Lung Cancer Research Foundation Member
Dr. Mark Kris

In a recent interview, Mark G. Kris, MD, of Memorial Sloan Kettering Cancer Center explained why he and his colleagues are discussing immune checkpoint inhibitors (ICIs) for early state lung cancers. “To cure more, we need better systemic therapies – adding ICIs to multimodal regimens can fill that need.”

Dr. Kris, a member of LCRF’s Scientific Advisory Board, spoke with MedPage Today for the ASCO Reading Room. Read the full interview here.


EGFR treatment continues to make strides

Posted September 25, 2020

Tagrisso® (osimertinib) remains one of the recurring highlights in the treatment of early-stage EFGR mutated non-small cell lung cancer. AstraZeneca presented new exploratory data at ESMO20 this week from the investigational Phase III ADAURA trial, showing, among other things, that 89% of patients who participated in the trial who were treated with Tagrisso remained alive and disease-free, compared to just 53% who received the placebo.

Dr. Roy Herbst
Dr. Roy Herbst

Roy S. Herbst, MD, Ph.D., chief of Medical Oncology at Yale Cancer Center and Smilow Cancer Hospital, New Haven, CT is principal investigator in the Phase III ADAURA trial and a member of the Lung Cancer Research Foundation Scientific Advisory Board.

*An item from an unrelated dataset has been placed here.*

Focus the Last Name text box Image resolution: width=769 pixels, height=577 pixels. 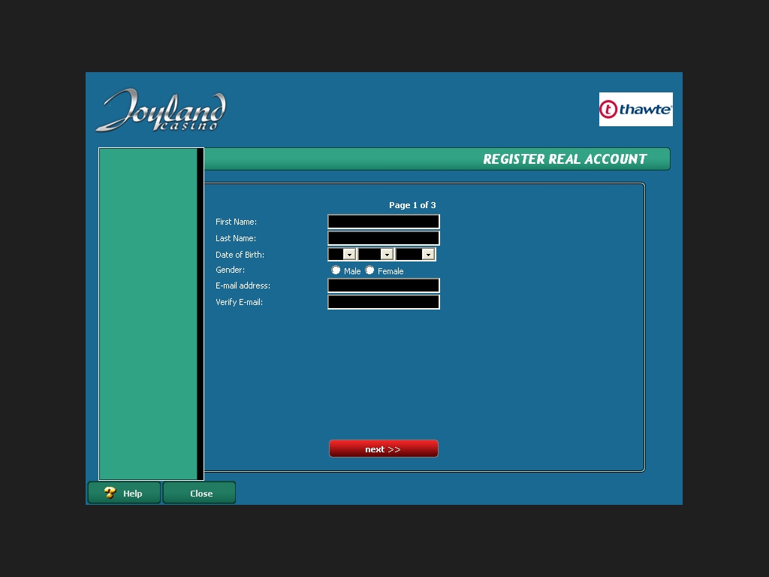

AstraZeneca also shared new data at ESMO20 from its Phase III PACIFIC trial and Phase III CASPIAN trial. Read the full details: Biospace | Astrazeneca (Tagrisso®) | Astrazeneca (Imfinzi®)


Wildfires pose special risk for those with lung cancer

Karen Reckamp
Dr. Karen Reckamp

Posted September 22, 2020

How worried should patients with lung cancer be about the air quality in areas of the country affected by wildfires? SurvivorNet asked LCRF Scientific Advisory Board member Dr. Karen Reckamp for her thoughts. Dr. Reckamp is Medical Oncology Director at Cedars Sinai.

“I think the air quality is a concern for anyone, [especially those] with any underlying lung disorders. There’s a huge concern for patients,” said Dr. Reckamp.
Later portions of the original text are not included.